At the very end of Molly Ball’s long, affectionate profile of Massachusetts’ new Republican governor, Charlie Baker, she notes that Mitt Romney’s similarly positive image in the state went sour when he began exhibiting presidential ambitions and saying and doing things regular old Republicans in less liberal areas took for granted. And so, she solemnly pushes Baker, who has been in statewide office for about five minutes, to make a Sherman Statement:
Would we soon be seeing Baker in Iowa?, I asked. “I love this state, and I really want to do everything I can to make it great,” he said. “That is going to be my plan, my objective, and my mission.” He wasn’t answering the question, and I began to think I was getting a politician’s suggestive nondenial denial.

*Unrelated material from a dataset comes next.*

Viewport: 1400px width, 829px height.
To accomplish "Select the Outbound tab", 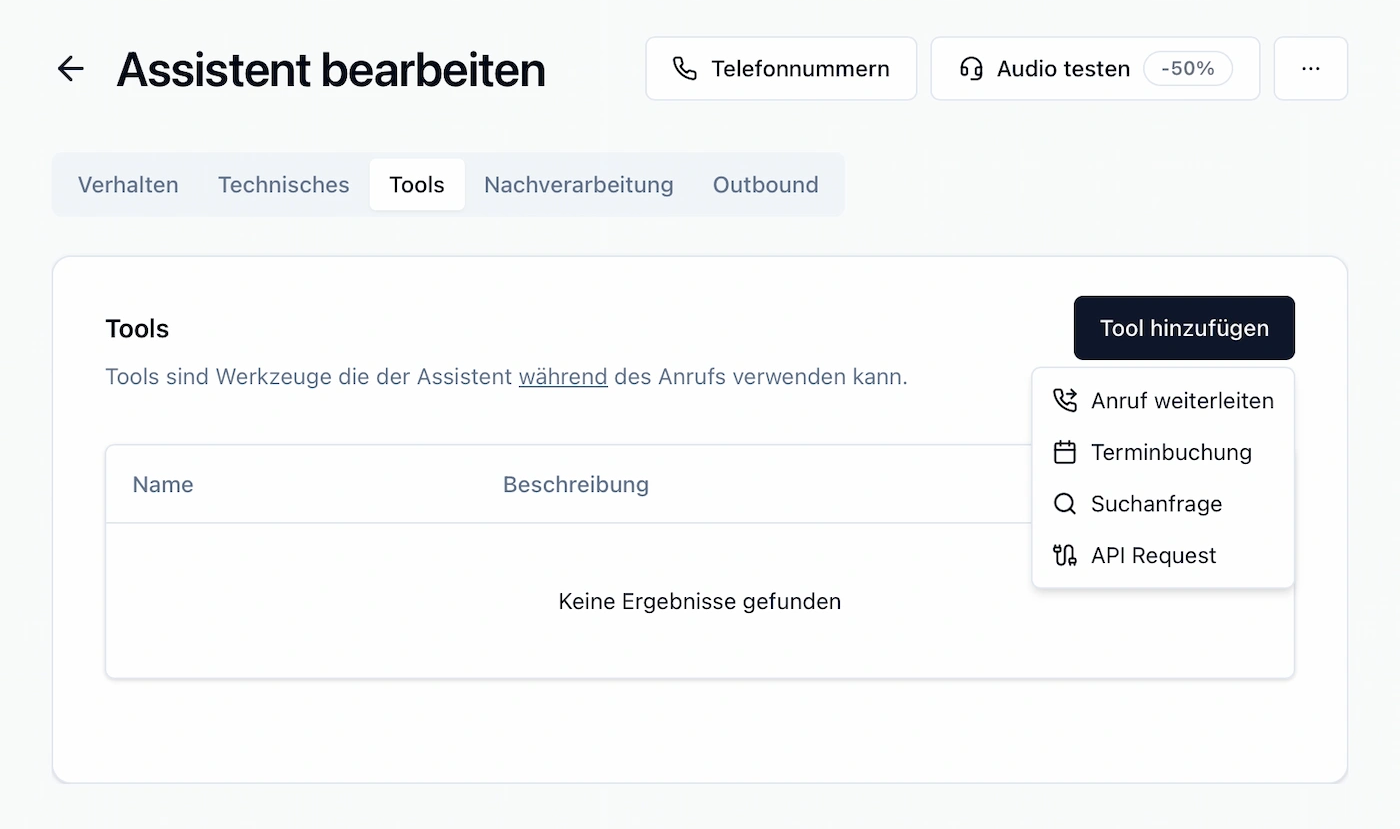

But then Baker’s tone turned serious, and he looked me in the eye. “You will not,” he said emphatically, “see me in Iowa.”
Well, praise the Lord for a shrinkage, however small, in the potential Republican presidential field. But I do have to wonder if Ball’s question reflects a hope, however tiny, that GOPers like Baker will soon be welcome on the presidential campaign trail. I don’t know about her personally, but Lord knows a lot of MSM types seem deeply invested in believing and projecting that the rightward lurch of the GOP just has to come to an end, giving us two national parties of “grownups” who agree on the important stuff like fiscal discipline and trade policy and American Global Leadership (defined as keeping the defense budget larger than the rest of the world’s combined) and no longer fight over those silly cultural issues that emanate from embarrassing metaphysical superstitions.
Well, dream on. Charlie Baker’s views on abortion alone are enough to get him hooted off the stage not only in Iowa but in most places where the conservative activists who share operational control of the GOP with billionaires and K Street sit vigilantly waiting to hold an auto da fe for heretics. It takes a state as “blue” as Massachusetts to produce a Republican like Baker these days, and mistaking him for the future of Republican politics makes precisely as much sense as treating Paul LePage as the future of New England governance.